What is COUNTDOWN?
The COUNTDOWN consortium was formed in 2014 and is a research programme consortium funded by The Research and Evidence Division (RED) of The Department for International Development (DFID). Neglected Tropical Disease (NTD) researchers, policy makers, practitioners and Implementation Research specialists, from the UK, USA and Africa, have come together to generate knowledge about the realities of increasing the reach of NTD treatment, in different contexts. It is dedicated to investigating cost-effective, scale-up and sustainable solutions, necessary to control and eliminate the seven most common Neglected Tropical Diseases by 2020.
The COUNTDOWN research consortium is funded by the UK's Department for International Development(DFID) which was created in 1997 to assist in tackling world poverty. DFIF is committed to administering overseas aid and taking action to achieve the United Nation's Millennium Development Goals.
1. Consolidating Evidence
This theme will bring together all existing Neglected Tropical Disease (NTD) literature in one consistent and convenient place. The aim is to make it simpler, clearer and faster for decision makers to find information.
2. Social Sciences Approaches
COUNTDOWN is investigating how different factors within the health system help or hinder the scale-up of Mass Drug Administration (MDA) for NTDs.
3. Health Economics
The health economics theme assesses the efficiency, fairness and value-for-money of NTD programmes by conducting household-level micro-economic surveys.
4. Integrating Complimentary Strategies
The integrating complimentary strategies theme recognises that the scale-up of MDA for NTDs alone is not enough to achieve the London Declaration 2020 targets. This theme will examine how additional strategies such as vector control, the provision of sanitation and hygiene, new tools, capacity building and better health awareness might accelerate progress toward these goals.
5. Scale-up of treatment for Schistosomiasis and Soil Transmitted Helminths
COUNTDOWN examines how factors such as the expansion of MDA and the integration of community led total sanitation could help the rapid scale-up of treatment for snail fever and intestinal worms, which is required to achieve the 2020 targets.
Where we work?
The CouNTDown Programm is currently conducting research in four African countries: Cameroon, Ghana, Nigeria and Liberia. Each country reflects a different level of health expenditure, diversity in disease ecologies and NTD skills, experience and programme implementation.
COUNTDOWN in Cameroon
The programme was launched in Cameroon on the 9th of October 2015 and was presided by the Minister of Public Health, His Excellency the Minister, André Mama Fouda.

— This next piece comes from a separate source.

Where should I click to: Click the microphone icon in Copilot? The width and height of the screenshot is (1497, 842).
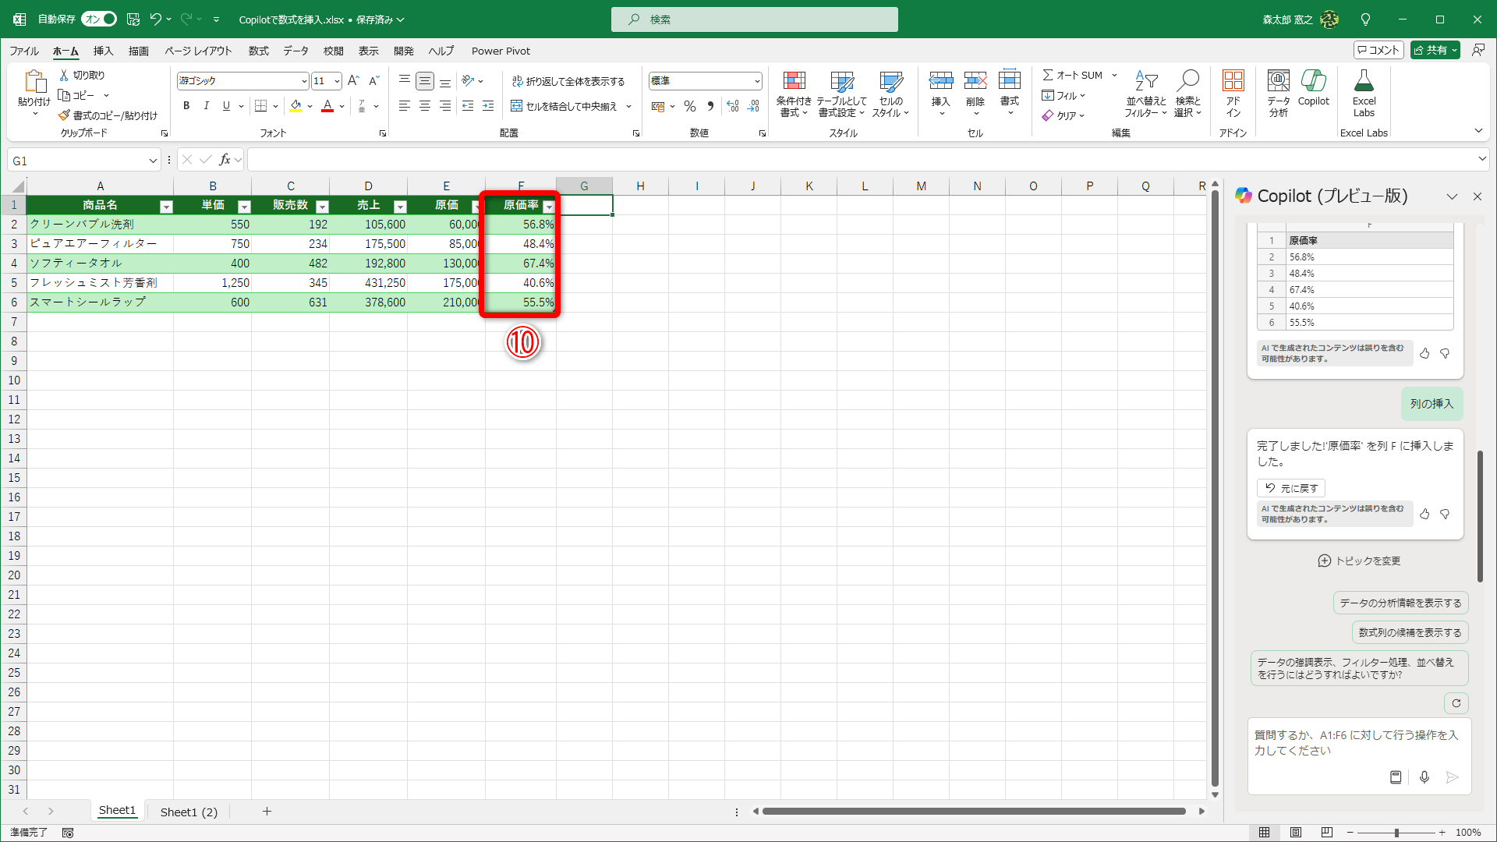[1424, 777]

There have been some advancements made in Cameroon around scaling up NTDs control interventions, which has led to an increase in the number of people being treated for some neglected tropical diseases. In 2014, 10.6 million people were treated for lymphatic filariasis and onchocerciasis, 2.8 million for schistosomiasis, and 8.3 million for soil-transmitted helminthiasis. Albeit the advancements being made, there are still many bottlenecks which need to be addressed if we are to meet our WHO target of eliminating these diseases by 2020.
The main aspects of the COUNTDOWN project in Cameroon will involve:
- Extending praziquantel treatment for schistosomiasis to all populations in need, especially pre-school aged children and pregnant women, and establish biannual treatment in school aged children.
- Extending treatment in onchocerciasis hypo-endemic areas and explore alternative treatment strategies where lymphatic filariasis and onchocerciasis are co-endemic with Loa loa.
- Sharing learning on state-of-the-art diagnostics, epidemiology, and social sciences with other COUNTDOWN countries to build a strong consortium in West and Central Africa.
The implementing partners for COUNTDOWN in Cameroon are the Neglected Tropical Disease Programme in the Ministry of Health and the University of Buea under the leadership of Professor Louis-Albert Tchuem Tchuenté and Professor Samuel Wandji respectively.